▶ _YOUR OBJECTIVE_
Print the lines below word for word, beginning with the first and ending with the line that holds "[I’m not okay.", and skip every picture.

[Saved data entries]
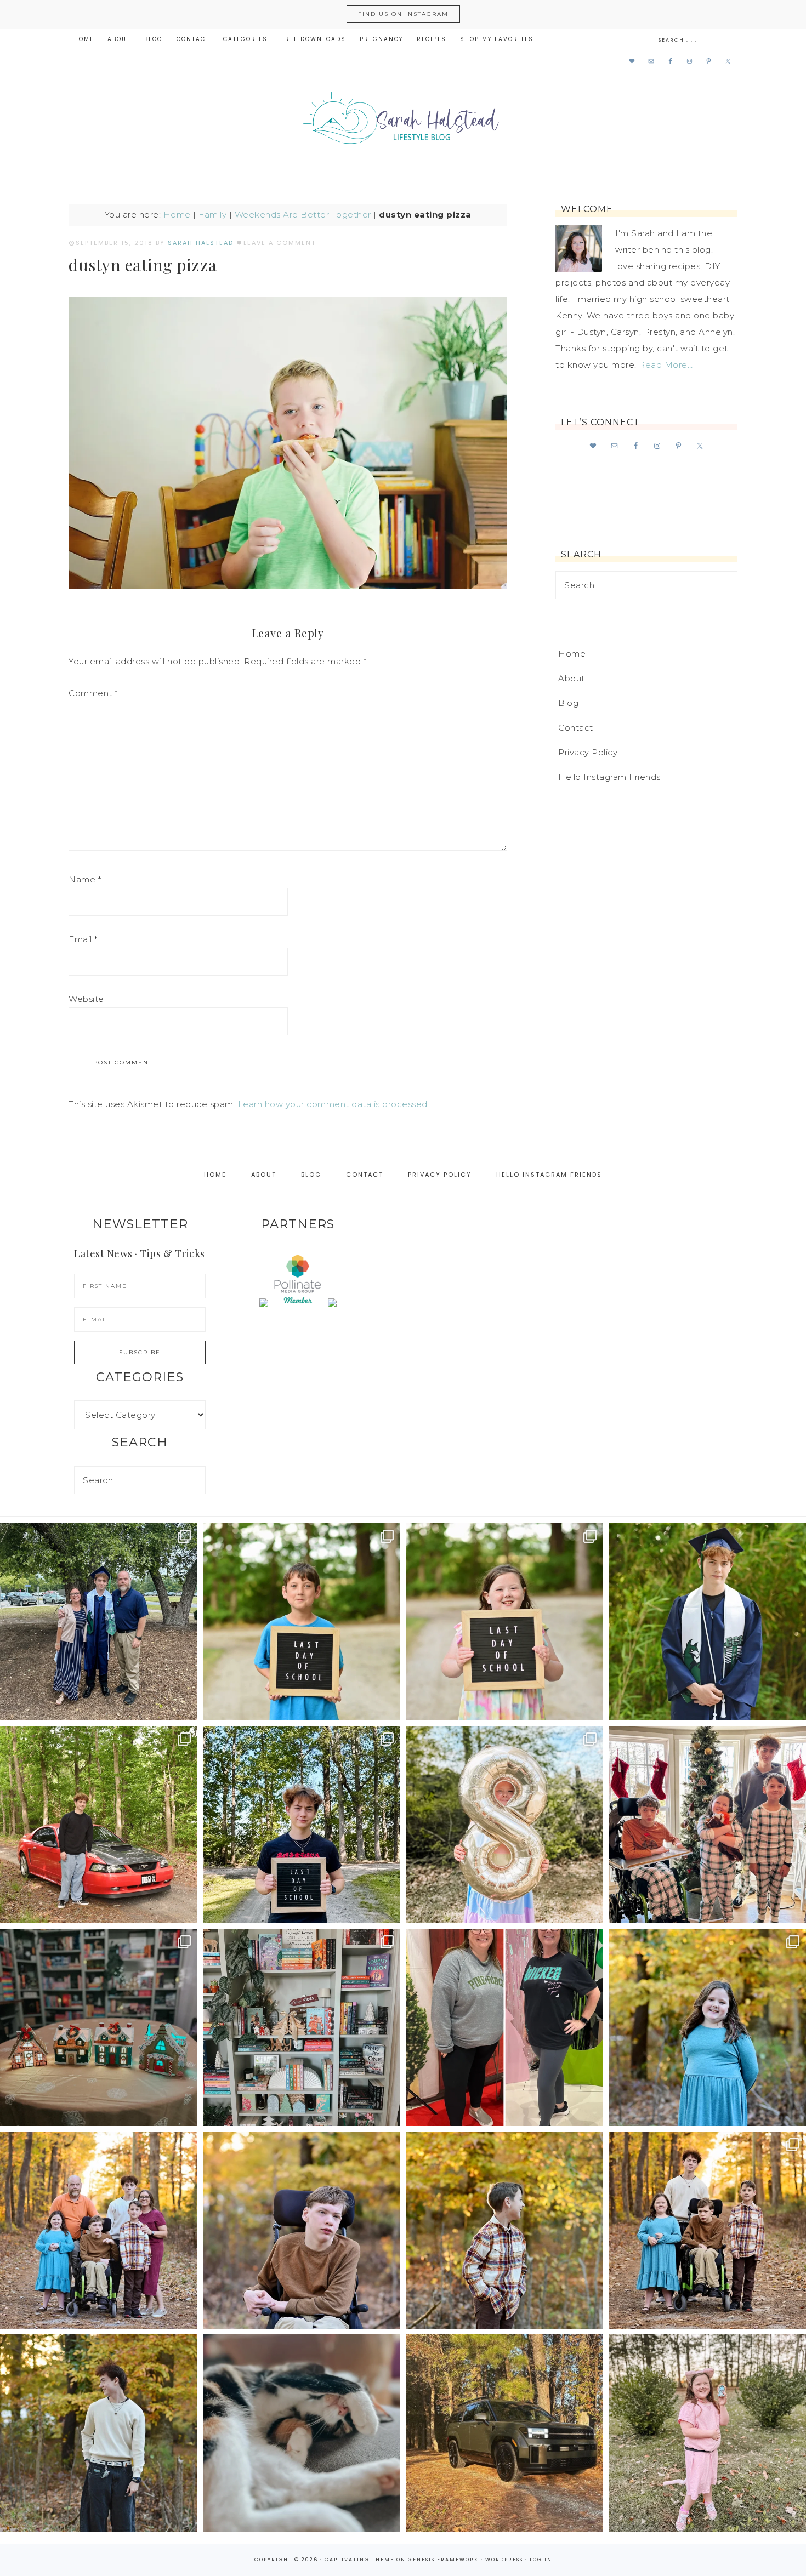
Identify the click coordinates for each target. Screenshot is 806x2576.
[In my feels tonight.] (707, 1621)
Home (177, 214)
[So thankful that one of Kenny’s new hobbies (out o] (504, 2433)
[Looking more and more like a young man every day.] (301, 2230)
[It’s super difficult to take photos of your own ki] (707, 2230)
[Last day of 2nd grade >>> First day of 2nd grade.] (504, 1621)
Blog (568, 703)
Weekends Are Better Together (303, 214)
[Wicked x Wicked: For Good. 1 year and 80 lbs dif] (504, 2027)
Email (83, 939)
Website (86, 999)
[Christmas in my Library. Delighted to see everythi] (301, 2027)
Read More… (666, 365)
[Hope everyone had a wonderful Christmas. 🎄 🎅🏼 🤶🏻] (707, 1824)
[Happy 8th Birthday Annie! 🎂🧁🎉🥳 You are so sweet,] (504, 1824)
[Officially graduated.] (98, 1621)
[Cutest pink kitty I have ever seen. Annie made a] (707, 2433)
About (571, 678)
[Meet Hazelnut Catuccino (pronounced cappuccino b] (301, 2433)
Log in (541, 2559)
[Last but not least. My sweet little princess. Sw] (707, 2027)
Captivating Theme (359, 2559)
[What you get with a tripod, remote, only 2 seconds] (98, 2230)
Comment (93, 693)
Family (212, 214)
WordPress (504, 2559)
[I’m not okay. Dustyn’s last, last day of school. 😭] (301, 1824)
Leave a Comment (279, 242)
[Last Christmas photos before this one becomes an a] (98, 2433)
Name (85, 879)
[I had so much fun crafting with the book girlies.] (98, 2027)
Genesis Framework (443, 2559)
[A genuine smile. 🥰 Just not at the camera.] (504, 2230)
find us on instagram (403, 14)
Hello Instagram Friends (609, 777)
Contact (575, 727)
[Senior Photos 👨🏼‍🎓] (98, 1824)
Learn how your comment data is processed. (334, 1104)
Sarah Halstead (403, 122)
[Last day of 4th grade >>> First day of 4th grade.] (301, 1621)
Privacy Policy (587, 752)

▶ _RESULT_
Identify the click coordinates for each target. Screenshot is 806x2576.
[In my feels tonight.] (707, 1621)
Home (177, 214)
[So thankful that one of Kenny’s new hobbies (out o] (504, 2433)
[Looking more and more like a young man every day.] (301, 2230)
[It’s super difficult to take photos of your own ki] (707, 2230)
[Last day of 2nd grade >>> First day of 2nd grade.] (504, 1621)
Blog (568, 703)
Weekends Are Better Together (303, 214)
[Wicked x Wicked: For Good. 1 year and 80 lbs dif] (504, 2027)
Email (83, 939)
Website (86, 999)
[Christmas in my Library. Delighted to see everythi] (301, 2027)
Read More… (666, 365)
[Hope everyone had a wonderful Christmas. 🎄 🎅🏼 🤶🏻] (707, 1824)
[Happy 8th Birthday Annie! 🎂🧁🎉🥳 You are so sweet,] (504, 1824)
[Officially graduated.] (98, 1621)
[Cutest pink kitty I have ever seen. Annie made a] (707, 2433)
About (571, 678)
[Meet Hazelnut Catuccino (pronounced cappuccino b] (301, 2433)
Log in (541, 2559)
[Last but not least. My sweet little princess. Sw] (707, 2027)
Captivating Theme (359, 2559)
[What you get with a tripod, remote, only 2 seconds] (98, 2230)
Comment (93, 693)
Family (212, 214)
WordPress (504, 2559)
[I’m not okay. Dustyn’s last, last day of school. 😭] (301, 1824)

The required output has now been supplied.